**RAW RECORDS**
----
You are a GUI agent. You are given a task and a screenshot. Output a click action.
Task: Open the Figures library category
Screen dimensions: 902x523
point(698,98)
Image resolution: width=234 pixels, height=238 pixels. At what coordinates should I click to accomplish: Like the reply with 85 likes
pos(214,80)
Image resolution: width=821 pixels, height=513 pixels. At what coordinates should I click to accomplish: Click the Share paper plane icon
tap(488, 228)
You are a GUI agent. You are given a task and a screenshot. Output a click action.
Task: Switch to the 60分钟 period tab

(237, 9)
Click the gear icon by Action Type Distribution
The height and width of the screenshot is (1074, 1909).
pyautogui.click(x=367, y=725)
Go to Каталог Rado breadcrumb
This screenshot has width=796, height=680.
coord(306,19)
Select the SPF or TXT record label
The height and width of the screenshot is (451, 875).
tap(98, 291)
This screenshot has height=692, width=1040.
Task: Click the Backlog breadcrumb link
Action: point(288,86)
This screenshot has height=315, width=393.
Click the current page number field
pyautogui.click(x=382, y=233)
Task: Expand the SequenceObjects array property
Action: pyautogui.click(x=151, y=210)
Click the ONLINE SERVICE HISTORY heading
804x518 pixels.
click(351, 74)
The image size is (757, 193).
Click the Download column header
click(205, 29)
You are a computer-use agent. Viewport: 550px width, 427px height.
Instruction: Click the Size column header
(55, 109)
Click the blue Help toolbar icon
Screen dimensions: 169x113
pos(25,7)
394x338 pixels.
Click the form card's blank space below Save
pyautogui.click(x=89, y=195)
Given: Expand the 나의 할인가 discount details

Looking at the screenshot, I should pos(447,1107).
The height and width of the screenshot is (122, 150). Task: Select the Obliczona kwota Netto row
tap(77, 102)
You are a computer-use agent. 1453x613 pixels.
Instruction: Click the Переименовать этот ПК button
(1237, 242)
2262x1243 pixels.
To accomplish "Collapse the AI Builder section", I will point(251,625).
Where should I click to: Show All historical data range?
----
**EXERCISE DESCRIPTION**
Write out all of the records above line for line, with no changes.

**ANSWER TO THIS EXERCISE**
You are a GUI agent. You are given a task and a screenshot. Output a click action.
Task: Open the Figures library category
Screen dimensions: 902x523
point(698,98)
Image resolution: width=234 pixels, height=238 pixels. At what coordinates should I click to accomplish: Like the reply with 85 likes
pos(214,80)
Image resolution: width=821 pixels, height=513 pixels. At what coordinates should I click to accomplish: Click the Share paper plane icon
tap(488, 228)
You are a GUI agent. You are given a task and a screenshot. Output a click action.
Task: Switch to the 60分钟 period tab

(237, 9)
Click the gear icon by Action Type Distribution
The height and width of the screenshot is (1074, 1909).
pyautogui.click(x=367, y=725)
Go to Каталог Rado breadcrumb
This screenshot has width=796, height=680.
coord(306,19)
Select the SPF or TXT record label
The height and width of the screenshot is (451, 875).
tap(98, 291)
This screenshot has height=692, width=1040.
Task: Click the Backlog breadcrumb link
Action: point(288,86)
This screenshot has height=315, width=393.
Click the current page number field
pyautogui.click(x=382, y=233)
Task: Expand the SequenceObjects array property
Action: pyautogui.click(x=151, y=210)
Click the ONLINE SERVICE HISTORY heading
804x518 pixels.
click(351, 74)
The image size is (757, 193).
Click the Download column header
click(205, 29)
You are a computer-use agent. Viewport: 550px width, 427px height.
Instruction: Click the Size column header
(55, 109)
Click the blue Help toolbar icon
Screen dimensions: 169x113
pos(25,7)
394x338 pixels.
Click the form card's blank space below Save
pyautogui.click(x=89, y=195)
Given: Expand the 나의 할인가 discount details

Looking at the screenshot, I should pos(447,1107).
The height and width of the screenshot is (122, 150). Task: Select the Obliczona kwota Netto row
tap(77, 102)
You are a computer-use agent. 1453x613 pixels.
Instruction: Click the Переименовать этот ПК button
(1237, 242)
2262x1243 pixels.
To accomplish "Collapse the AI Builder section", I will point(251,625).
Where should I click to: Show All historical data range?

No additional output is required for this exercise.